SagaScale: A Realistic, Scalable, and High-Quality Long-Context Benchmark Built from Full-Length Novels
Guancheng Du, Yong Hu, Wenqing Wang, Yaming Yang, Jiaheng Gao
TL;DR
SagaScale addresses the challenge of long-context understanding by building a realistic, scalable benchmark from full-length novels using an automated QA-generation pipeline grounded in external resources. It introduces a bilingual dataset with unprecedented context lengths and evaluates three long-context strategies (Long Context, Naïve RAG, Agentic RAG) across 12 frontier LLMs, offering detailed insights into performance, retrieval bottlenecks, and context-length effects. The paper contributes a high-quality data pipeline, a large, realistic benchmark, and an extensive analysis that informs long-context model design, with public release to accelerate progress. Overall, SagaScale demonstrates that directly supplying full context can outperform retrieval-based methods for capable models, while agentic retrieval helps mitigate retrieval bottlenecks, marking a step forward for evaluating and advancing long-context AI systems.
Abstract
Large Language Models (LLMs) have shown significant progress, but understanding long and complex documents remains challenging. Many long-context benchmarks have been proposed, but they face several limitations, including task realism, data scalability, and data quality.
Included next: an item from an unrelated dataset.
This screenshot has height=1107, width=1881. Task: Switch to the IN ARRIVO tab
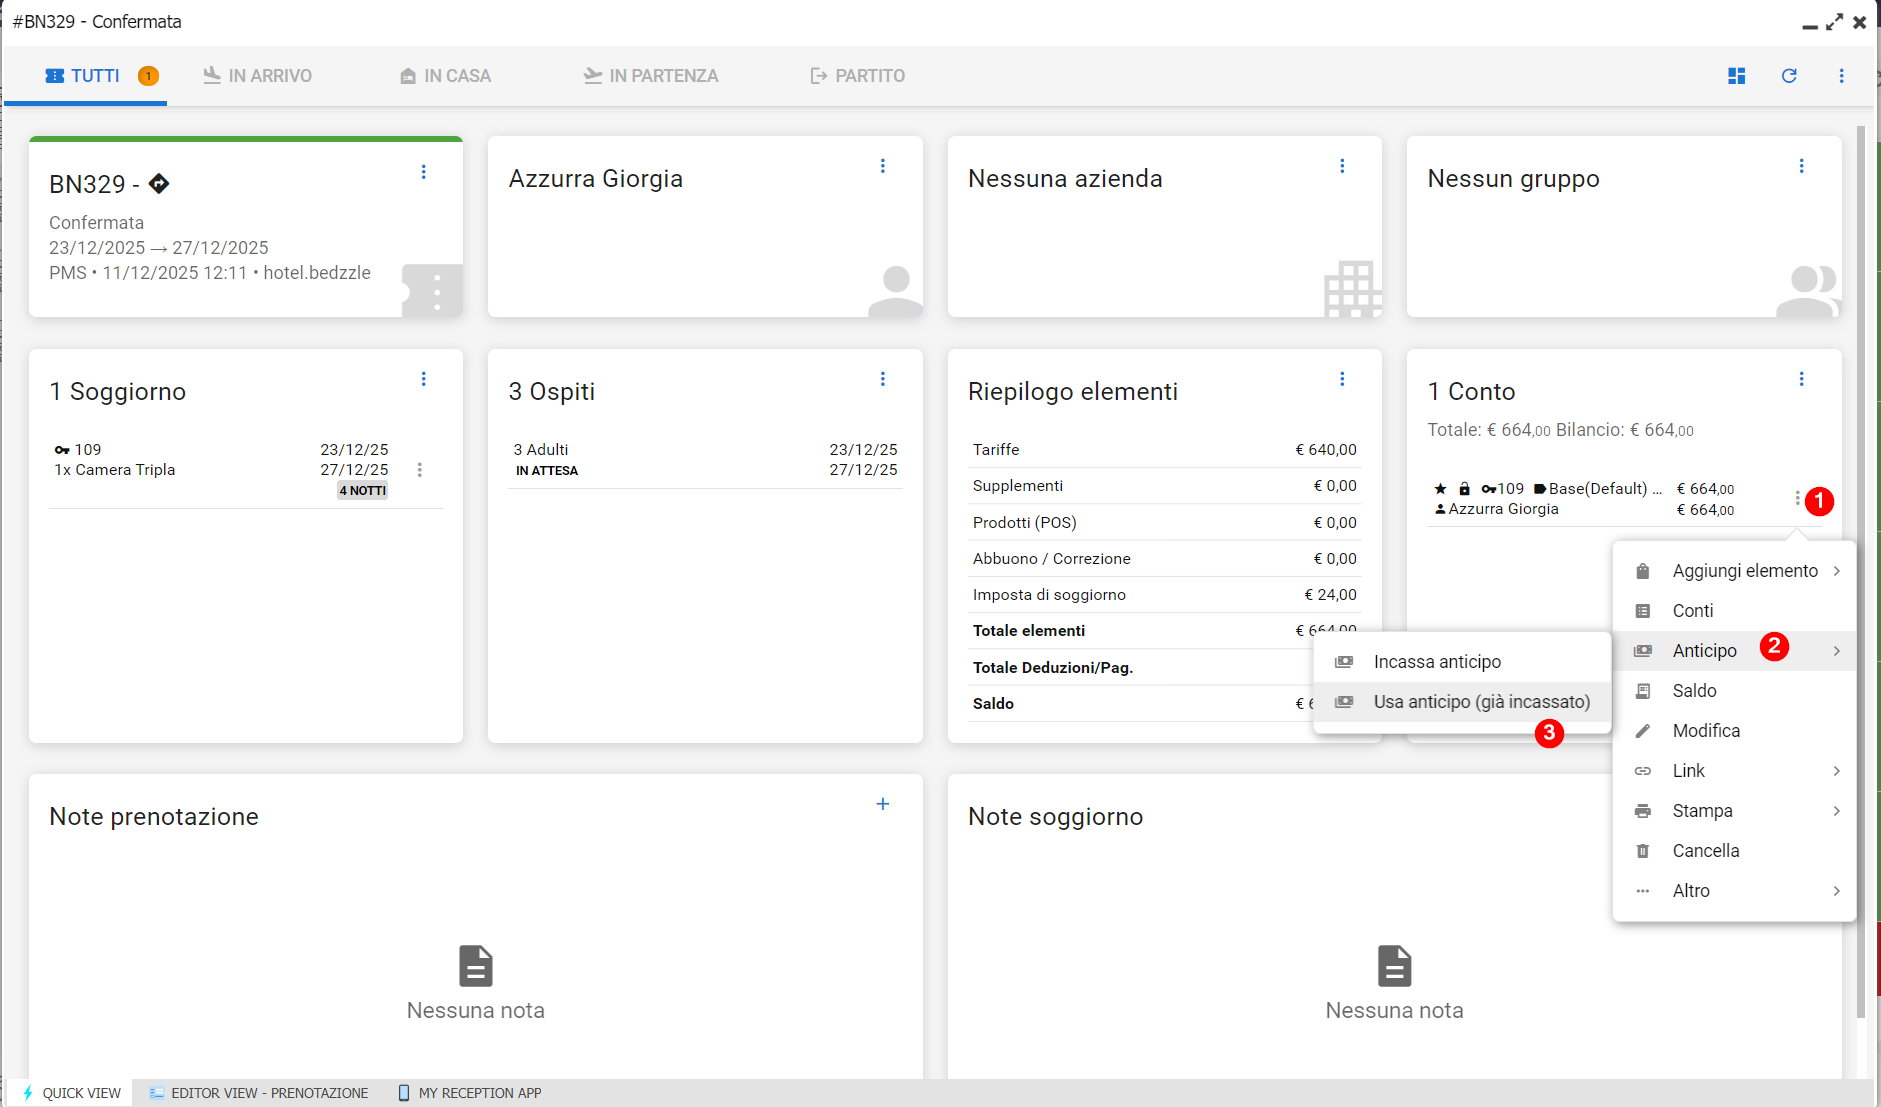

To this end, we introduce SagaScale, a realistic, scalable, and high-quality long-context benchmark built from full-length novels. The entire benchmark is constructed using an automated data collection pipeline that utilizes external resources (e.g., Wikipedia pages) to curate question-answer pairs. Critically, these external resources are provided only for benchmark construction and not during evaluation, which allows LLMs to curate complex questions that go beyond what they can answer during evaluation. SagaScale is also bilingual and offers the largest context length to date, with average token counts exceeding 250K for English novels and 320K for Chinese novels. Our evaluation across 12 frontier LLMs and three long-context methods -- Naïve RAG, Agentic RAG, and Long Context -- yields key insights, including: (1) Directly supplying the full context to the LLM can outperform other methods by a large margin; (2) Most LLMs still struggle with lengthy contexts, but Gemini-2.5-Pro stands out as an exception; and (3) Agentic RAG effectively addresses the retrieval bottleneck in Naïve RAG. Finally, we publicly release the SagaScale benchmark and our data collection codebase to facilitate future research.